The Podesta group, a lobbying firm co-founded by Tony Podesta and John Podesta — Hillary Clinton's 2016 campaign chairman — will shutter its doors by the end of the year, according to a new report.
What's going on?
After special counsel Robert Mueller's indictment against former Trump campaign manager Paul Manafort and staffer Rick Gates was made public, the Podesta Group was swept into the center of the investigation, along with another organization, for failing to register their foreign lobbying work with the U.S. government. The companies worked with Manafort to conduct lobbying in Ukraine on behalf of Russian organizations.
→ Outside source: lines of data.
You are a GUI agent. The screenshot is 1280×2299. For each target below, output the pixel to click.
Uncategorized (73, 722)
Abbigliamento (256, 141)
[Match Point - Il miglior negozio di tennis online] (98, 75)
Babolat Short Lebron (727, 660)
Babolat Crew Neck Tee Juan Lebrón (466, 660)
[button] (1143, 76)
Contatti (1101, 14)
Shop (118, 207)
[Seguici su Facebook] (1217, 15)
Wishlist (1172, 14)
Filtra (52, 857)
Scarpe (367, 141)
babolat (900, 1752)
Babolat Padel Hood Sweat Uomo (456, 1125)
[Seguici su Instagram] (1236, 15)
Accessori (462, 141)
According to CNN, Kimberley Fritts, the Podesta Group's chief executive, told employees during a staff meeting on Thursday the company wouldn't survive through the end of the year, said they likely wouldn't be paid beyond Nov. 15 and instructed them to clean out their desks.
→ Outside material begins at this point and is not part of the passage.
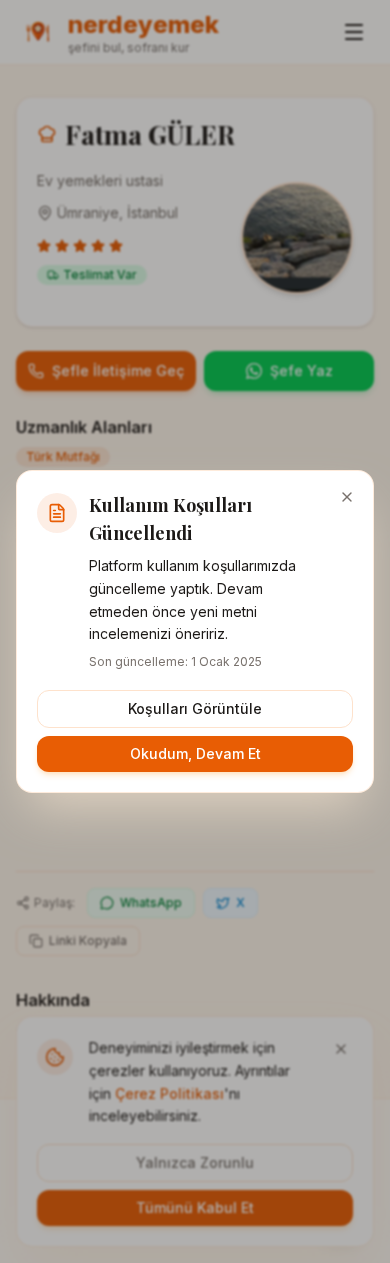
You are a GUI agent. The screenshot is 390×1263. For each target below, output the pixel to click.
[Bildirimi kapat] (347, 497)
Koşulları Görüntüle (195, 708)
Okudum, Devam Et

Mueller's investigation has interviewed several members of the Podesta Group. Tony resigned from the company the day the indictment was made public. He has vowed to fight for himself and his group.
The Podesta Group for decades has been one of the biggest lobbying firms on K-Street, meaning their closure would shake-up Washington. However, Fritts already has plans to move forward.
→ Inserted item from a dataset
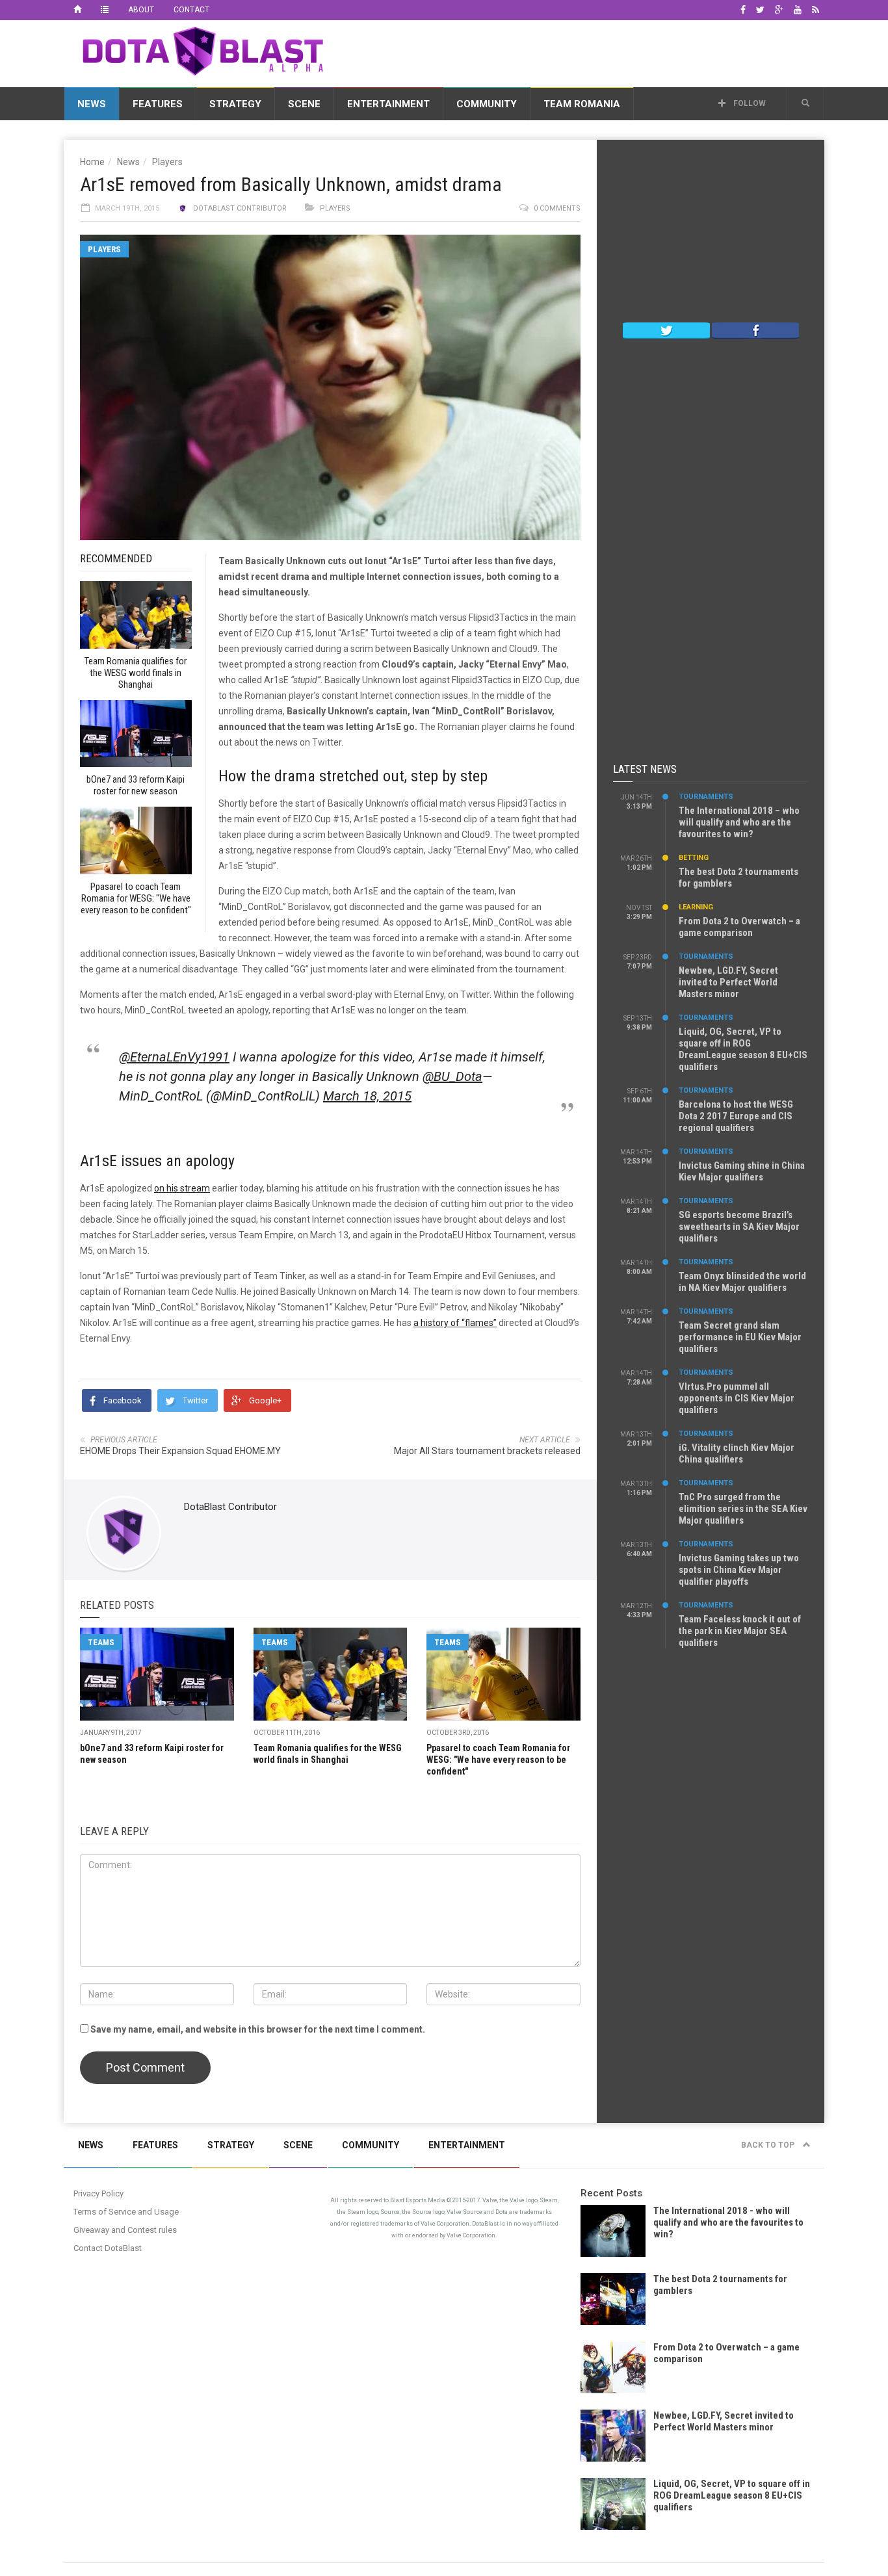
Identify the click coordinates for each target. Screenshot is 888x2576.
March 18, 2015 (367, 1096)
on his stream (182, 1188)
What does she have planned?
According to The Hill, Fritts plans to open her own firm, and may take many of the current Podesta Group employees and clients with her. Other Podesta Group executives, however, may head in other directions.
From The Hill:
Fritts is beginning work on launching a new firm. Her last day at the company Friday created new uncertainty for the Podesta Group after the departure of Podesta on Oct. 30.
Multiple employees who spoke to The Hill said the mood at the firm was mostly optimistic, though they said many of the firm's dozens of employees could be in limbo as Fritts sets up the new firm and brings Podesta Group talent and clients with her.
Staff said the transition to the new firm would take place in weeks, not months, while senior members of the firm have been trying to keep as many clients as possible.
CNN reported that Tony may even try to continue his lobbying work.
"He didn't say he was retiring," a source told CNN. "He's a prideful person. He built a very influential company over 30 years, and I think he believes he hasn't done anything wrong."